Ибо та эпоха была весьма увлечена филологическими спекуляциями; и начинали задаваться многие вопросы о языке, которые были параллельны другим вопросам о справедливости, добродетели, знании и иллюстрировались аналогичным образом через аналогию с искусствами. Существует ли правильность в словах, и даны ли они по природе или по соглашению? В досократической философии человечество стремилось достичь выражения своих идей, и теперь люди начали спрашивать себя, нельзя ли отличить выражение от самой идеи? Они также стремились разграничить части речи и исследовать отношение субъекта и предиката. Грамматика и логика блуждали где-то в глубинах человеческой души, но еще не пробудились к сознанию и не нашли для себя имен или терминов, которыми могли бы быть выражены. Об этих истоках изучения языка мы знаем мало, и неизбежно возникает неясность, когда устраняется контекст такого произведения, как «Кратил». Более того, в этом, как и в большинстве диалогов Платона, необходимо делать поправку на характер Сократа. Ибо теория языка может быть изложена им только таким образом, который согласуется с его собственным признанием в невежестве. Отсюда его насмешки над новой школой этимологии перемежаются многочисленными заявлениями о том, что «он ничего не знает», «что он научился у Евтифрона» и тому подобным. Даже самые истинные вещи, которые он говорит, он сам же и принижает. Он притворяется, что гадает, но догадки Платона лучше, чем все остальные теории древних относительно языка, вместе взятые.

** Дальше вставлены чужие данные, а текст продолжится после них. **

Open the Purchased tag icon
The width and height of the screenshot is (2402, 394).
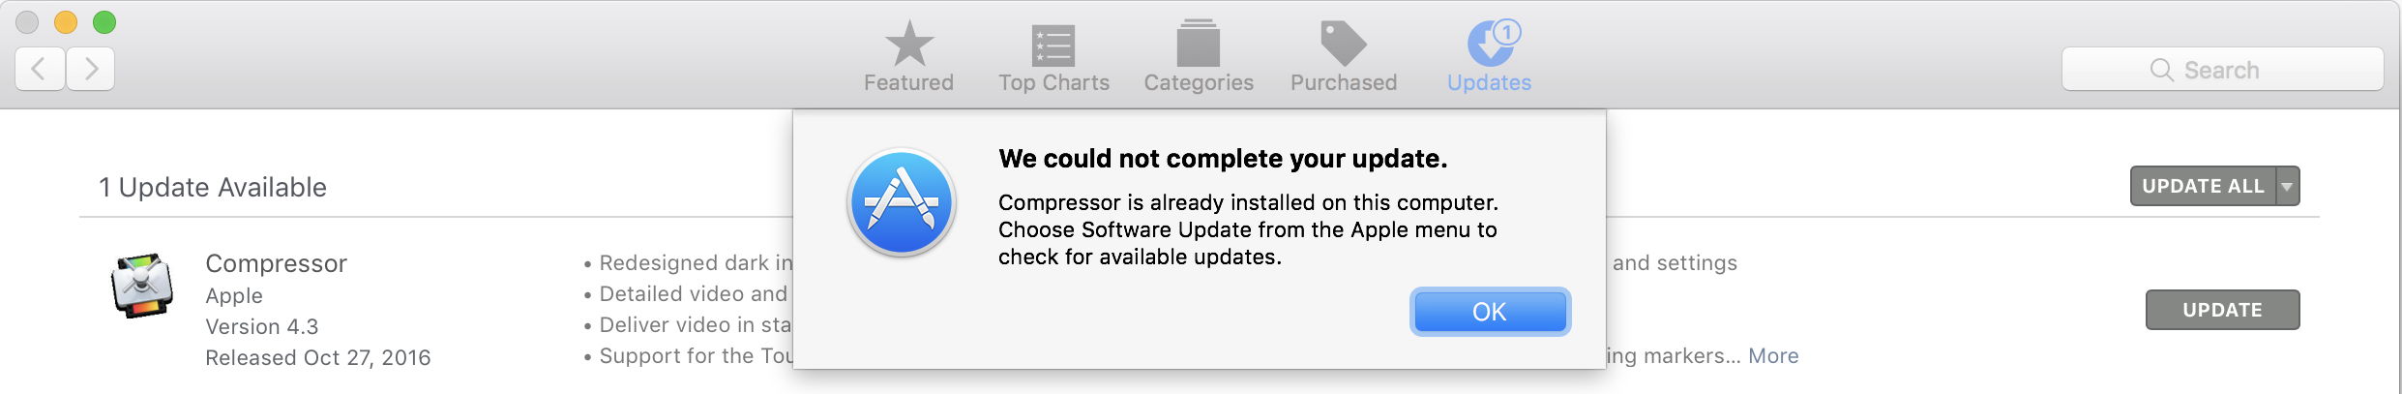click(1343, 44)
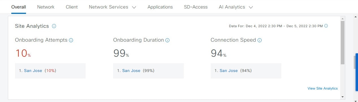
Task: Switch to the Network tab
Action: [x=46, y=7]
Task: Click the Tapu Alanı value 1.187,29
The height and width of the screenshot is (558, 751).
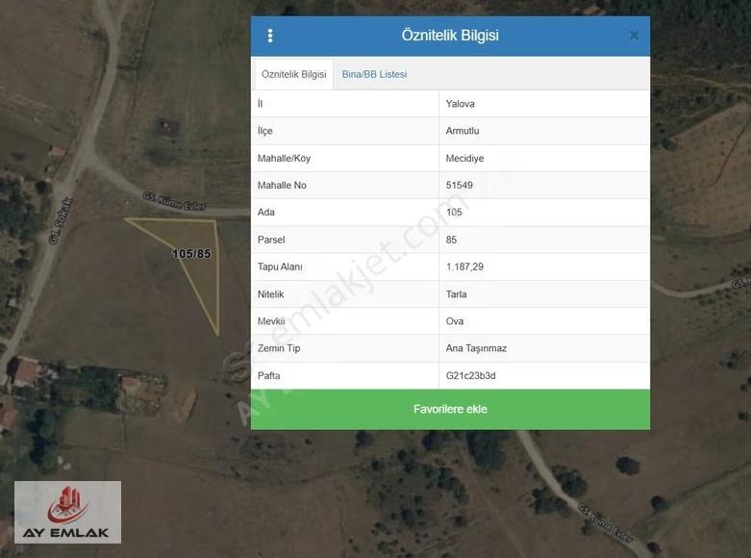Action: pos(464,266)
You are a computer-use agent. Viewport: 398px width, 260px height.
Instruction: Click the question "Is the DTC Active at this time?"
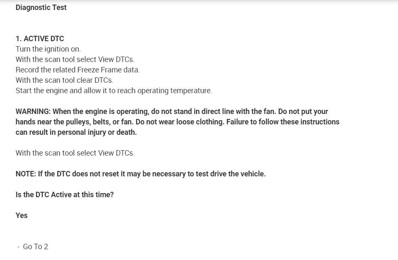64,195
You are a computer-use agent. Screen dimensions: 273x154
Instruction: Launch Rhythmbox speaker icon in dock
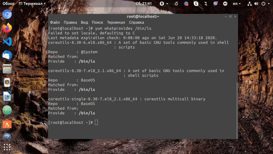point(7,83)
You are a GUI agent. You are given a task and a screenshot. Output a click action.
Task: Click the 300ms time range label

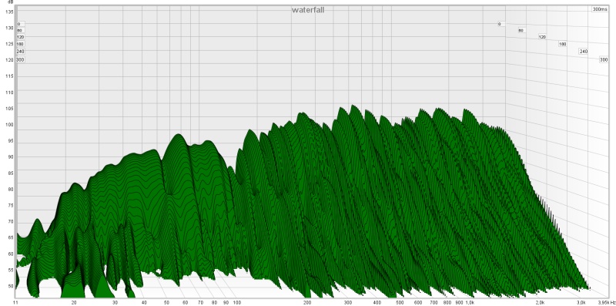click(600, 9)
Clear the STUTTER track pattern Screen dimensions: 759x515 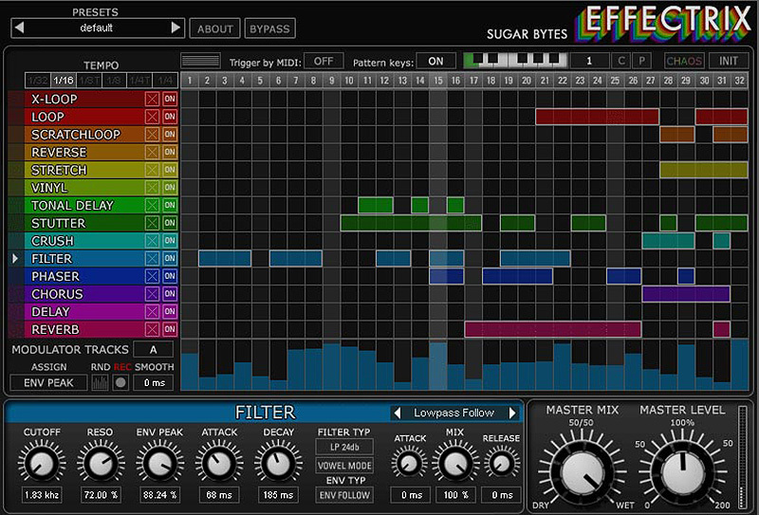click(x=152, y=223)
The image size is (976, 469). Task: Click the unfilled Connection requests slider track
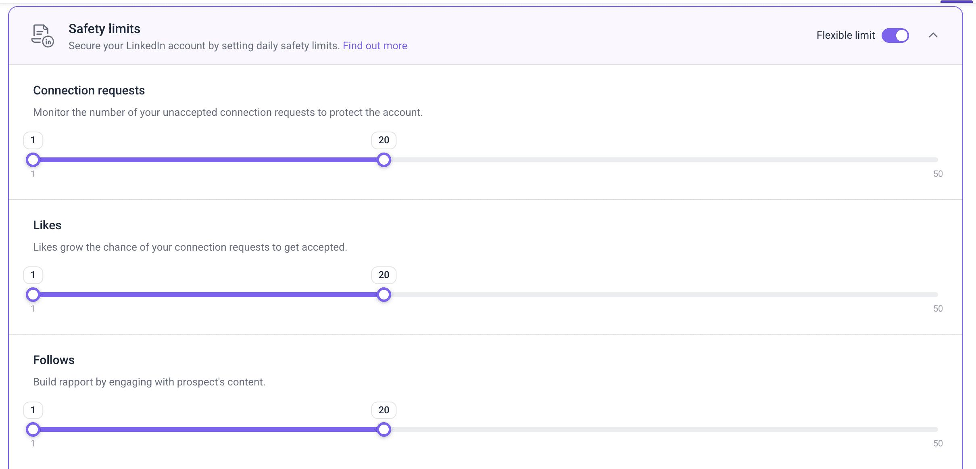661,160
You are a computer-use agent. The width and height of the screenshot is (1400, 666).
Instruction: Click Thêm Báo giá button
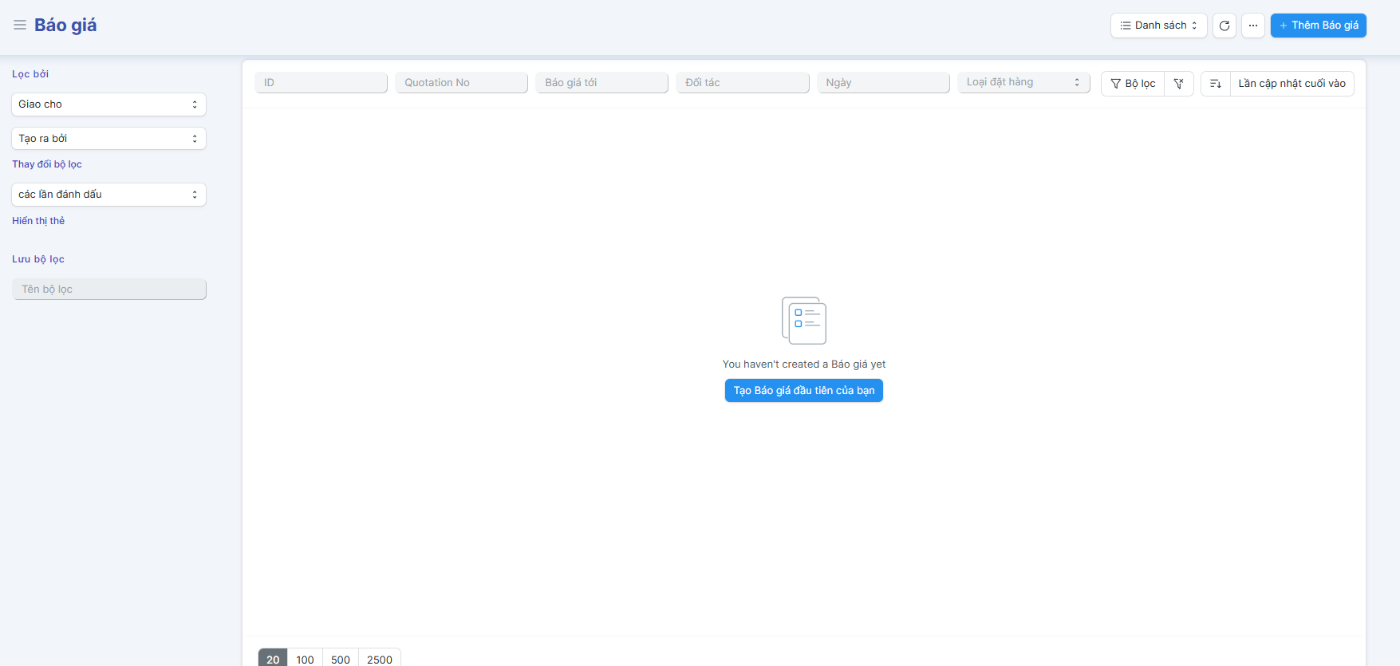click(x=1318, y=26)
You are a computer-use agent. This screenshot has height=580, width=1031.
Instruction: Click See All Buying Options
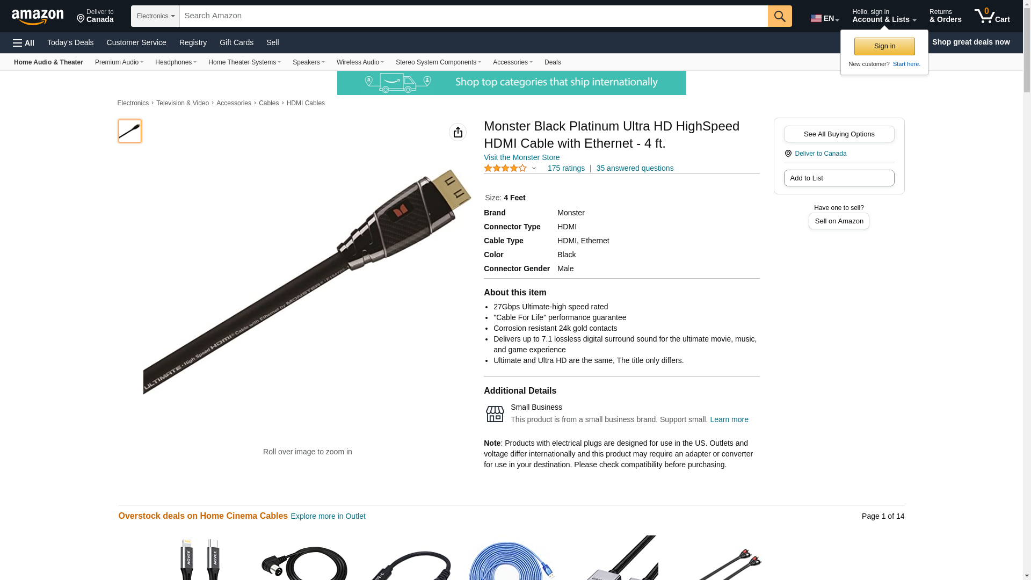pyautogui.click(x=839, y=134)

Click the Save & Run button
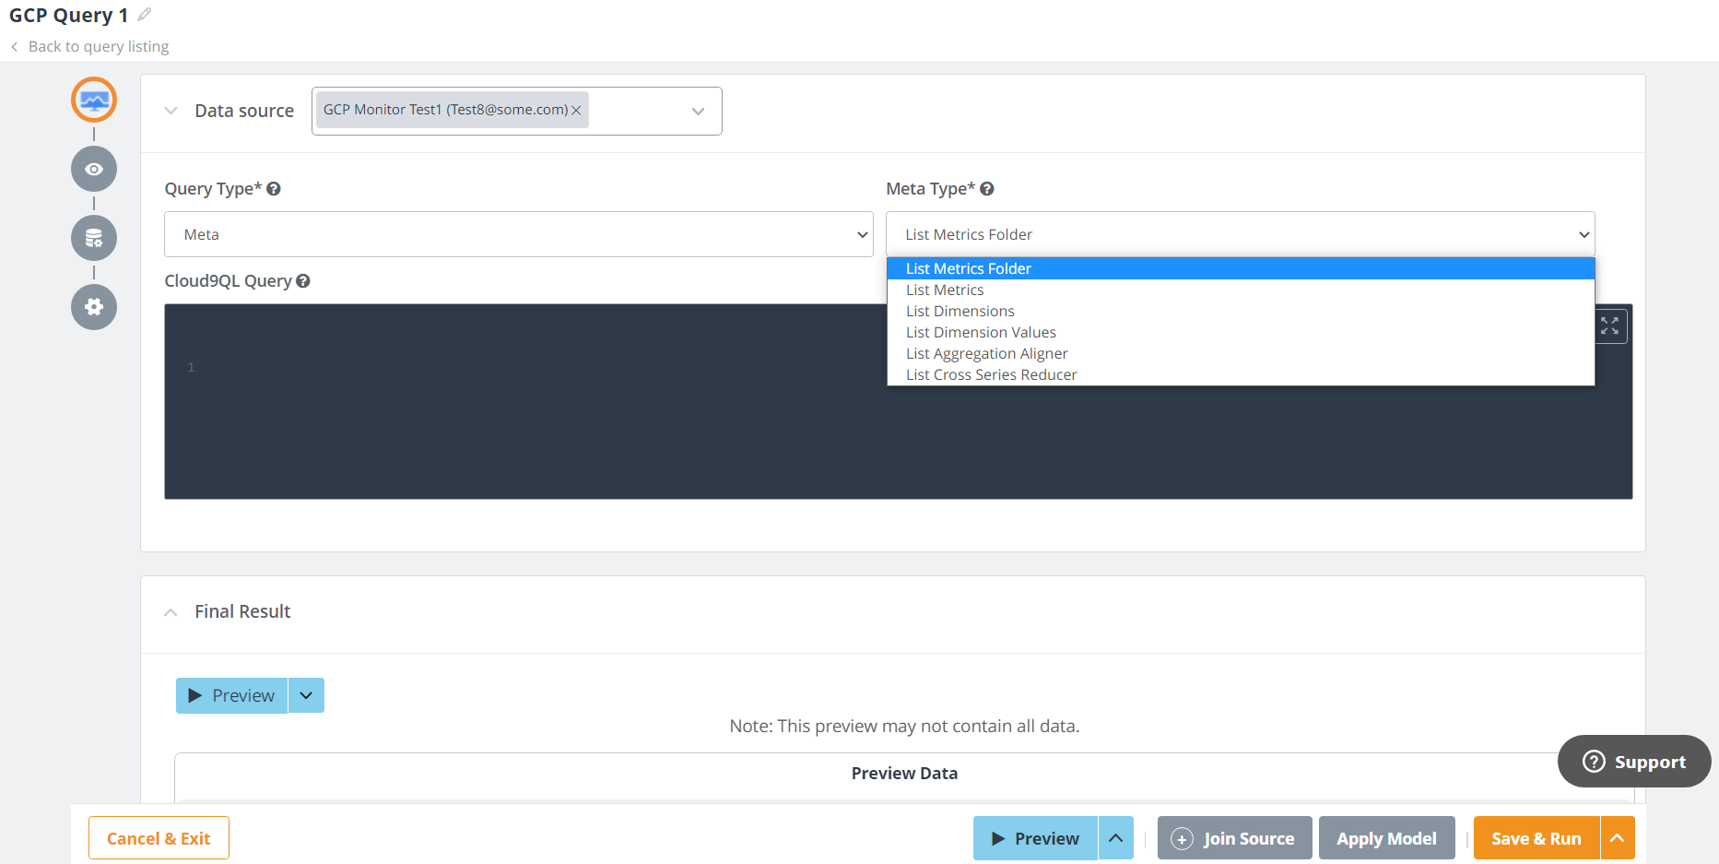click(x=1536, y=838)
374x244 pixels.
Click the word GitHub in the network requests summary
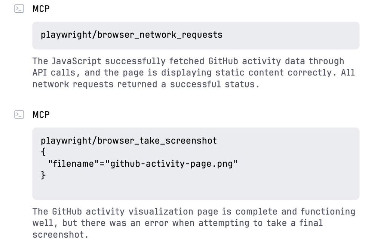(223, 61)
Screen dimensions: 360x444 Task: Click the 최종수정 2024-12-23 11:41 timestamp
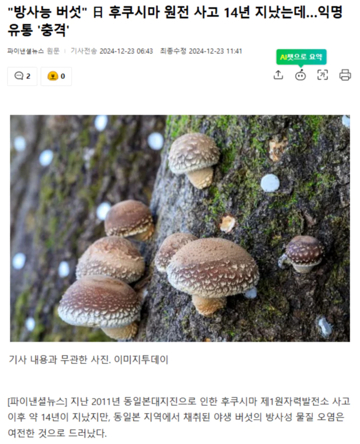(x=201, y=51)
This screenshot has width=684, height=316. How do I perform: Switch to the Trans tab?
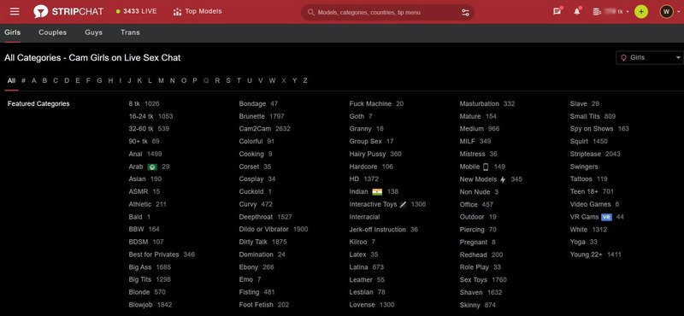[130, 32]
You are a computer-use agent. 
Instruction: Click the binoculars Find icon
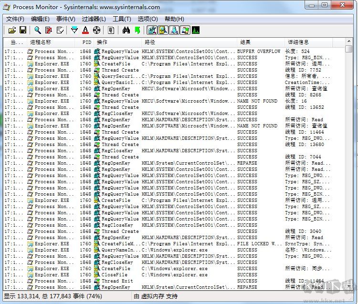(x=126, y=30)
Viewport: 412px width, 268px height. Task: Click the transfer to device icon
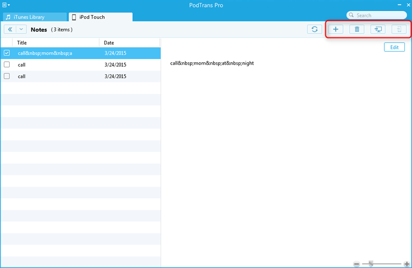coord(398,29)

Диалог почти не получает освещения из других сочинений Платона, и еще меньше — из схолий и трудов неоплатоников. Сократа нужно толковать исходя из него самого, и при первом чтении мы, безусловно, испытываем трудности в понимании его направления мысли или его отношения к двум другим собеседникам в диалоге. Согласен ли он с Кратилом или с Гермогеном, и серьезен ли он в тех причудливых этимологиях, занимающих более половины диалога, которые, по-видимому, доставляют ему такое большое удовольствие? Или он серьезен лишь отчасти; и можем ли мы отделить его шутку от серьезности? Sunt bona, sunt quaedum mediocria, sunt mala plura. Большинство из них смехотворно плохи, и все же среди них встречаются, словно случайно, принципы филологии, которые не имеют себе равных ни у одного древнего автора и даже опережают любого филолога прошлого века. Можем ли мы предположить, что Платон, подобно Лукиану, забавлял свое воображение, написав комедию в форме прозаического диалога? И каков окончательный результат исследования? Является ли Платон сторонником конвенциональной теории языка, которую он признает несовершенной? Или он хочет намекнуть, что совершенный язык может быть основан только на его собственной теории идей? Или, если это последнее объяснение опровергается его молчанием, то в каком отношении его описание языка находится к остальной части его философии? Или можем ли мы быть настолько смелыми, чтобы отрицать связь между ними? (Ибо аллюзия на идеи в конце диалога предназначена лишь для того, чтобы показать, что мы не должны ставить слова на место вещей или реальностей, что является тезисом, на котором Платон решительно настаивает во многих других местах)... Это лишь некоторые из первых мыслей, возникающих в уме читателя «Кратила». И их рассмотрение может послужить удобным введением в общую тему диалога.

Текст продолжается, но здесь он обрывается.